Needless to say, a dispute arose and Bragg offered to buy Grant’s shares. Although a formal written contract was prepared by a law firm, neither party had signed it and both parties appeared to be continuing negotiations. However, the Court found that Bragg had already seized control of the company and that the email exchanges between the parties at the time were sufficient to bind them to the essential terms of the draft contract prepared by the law firm.

In an exceptional situation, an unsigned document is admissible in evidence and given probative value where oral evidence is given clarifying the unsigned document and its authorship provided that:

  1. The immediate parties to the agreement do not deny their agreement or the existence of the contract;
  2. It is the intention of the parties that the document is binding on them.

The exceptions to the above exception are;

  1. Where a statutory provision renders an unsigned document

Inadmissible in evidence completely;

  1. It is the agreement of the parties that the signing of the document is the condition for its bindingness on them.

In the case of Ashakacem PLC v. Mubashshurun Inv.

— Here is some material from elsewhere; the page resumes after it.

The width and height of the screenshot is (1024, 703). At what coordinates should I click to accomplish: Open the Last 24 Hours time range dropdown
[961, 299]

Ltd (2018) 77 NSCQR 109, the Supreme Court, Per Mary Peter-Odili, held thus:

‘The point has to be made that the requirement of signature is made by the law to determine its origin and authenticity with regard to its maker and so where certain situations exist an unsigned document could be admissible as in this instance where oral evidence clarifying the document and its authorship as in the case at hand thereby rendering such an unsigned document admissible.

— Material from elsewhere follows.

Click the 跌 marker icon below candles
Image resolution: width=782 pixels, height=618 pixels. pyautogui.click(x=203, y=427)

This unusual but allowable exception to the general rule was well explained in this court in the case of Awolaja & Ors v. Seatrade G. B. V. (2002) LPELR – 651 per Ayoola, JSC as follows: “A signed document though valuable as putting its beyond peradventure what terms the parties have agreed to is not essential to the existence of contract of affreightment where the immediate parties to the agreement do not deny their agreement or existence of the contract of affreightment and there is no doubt about their intention that they should be bound, barring statutory provision to the contrary, (and none has been cited by the defendant) the existence of the contract cannot be impugned on the ground that the document embodying the terms they have agreed to was unsigned, unless the parties have made such a condition of their being bound”.

It is therefore important for parties engaged in contract negotiations to: (1) refrain from performing any work until a final written contract is prepared and executed; and (2) ensure that all pre-contract correspondence contains a statement that any deal is “subject to the execution of a signed written contract.”